My taste in reading genres is colorful to say the least. I now find myself agreeing with my Mom and am avoiding the “junk food” books like the plague. Instead, I lean more towards historical fiction. I like this genre because I learn something interesting and at the same time still have the juicy scandals without the book falling into the “trashy supermarket novel” category. Two historical novels I read this past summer were Water for Elephants by Sara Gruen and Close to Shore by Michael Capuzzo. The first novel tells the story of a young immigrant and his experiences in the chaotic world of a traveling circus. Along with chilling murders and promiscuous relationships, the author wove in historical facts and accounts of circus life. The other novel, Close to Shore, recalls the horrifying shark attacks of 1916 that Peter Benchley had used as the basis for JAWS. I was particularly fond of this book because it satisfied my inexplicable fascination with sharks.

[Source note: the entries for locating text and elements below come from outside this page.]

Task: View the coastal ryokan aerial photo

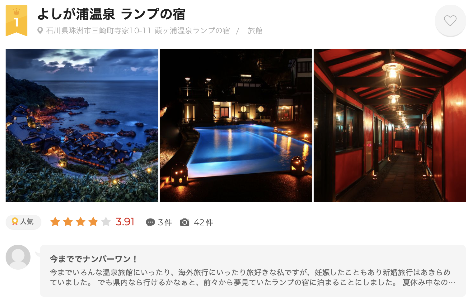Action: tap(82, 125)
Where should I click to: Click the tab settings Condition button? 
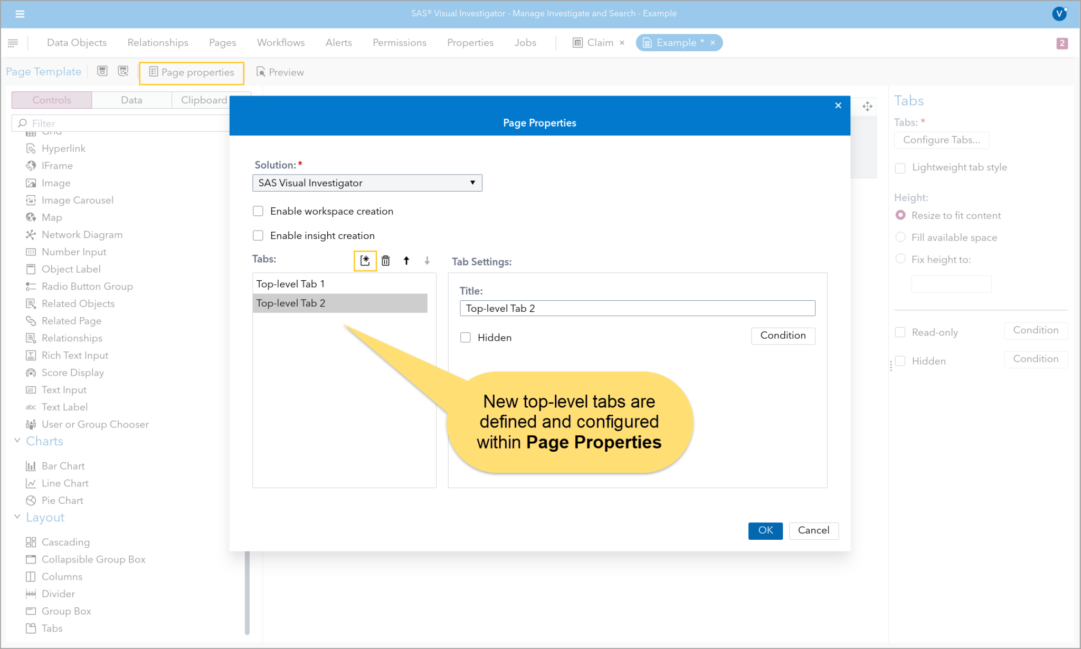click(783, 336)
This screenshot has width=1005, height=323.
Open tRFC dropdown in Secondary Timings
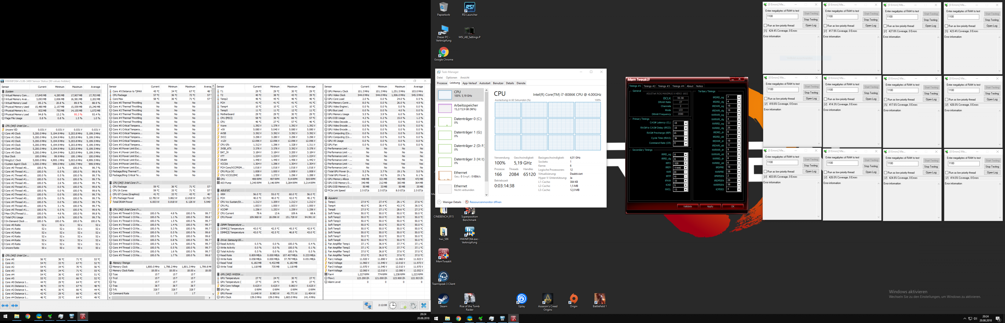pos(685,163)
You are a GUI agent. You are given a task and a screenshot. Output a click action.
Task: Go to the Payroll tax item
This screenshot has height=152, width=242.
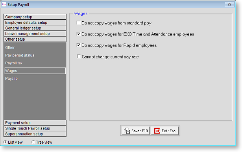click(x=14, y=63)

I believe it is a fair argument that my reading status is similar to a double-edged sword. Although my taste has definitely matured and I am moving towards more sophisticated books, I clearly do not read as much as I did back when I was thirteen and clutching the latest Sisterhood of the Traveling Pants. This year though, I hope to finish a book that does not contain graphs or a list of vocabulary words, but rather one where I do not mind staying up all night to finish it. (383)

1 comment:

LCC said...

Natalie,

Thanks for a good first blog. "Junk food for the mind," "brain candy," "beach books,"--I love the euphemisms for the short, quick reads which are at some point the staple of most people's reading experiences. When I was thirteen it was sports novels. I couldn't get enough of them.

On the other hand, the books you read this summer sound fascinating. Did you say the shark book was a novel? It almost sounds more like a non-fiction the way you describe it.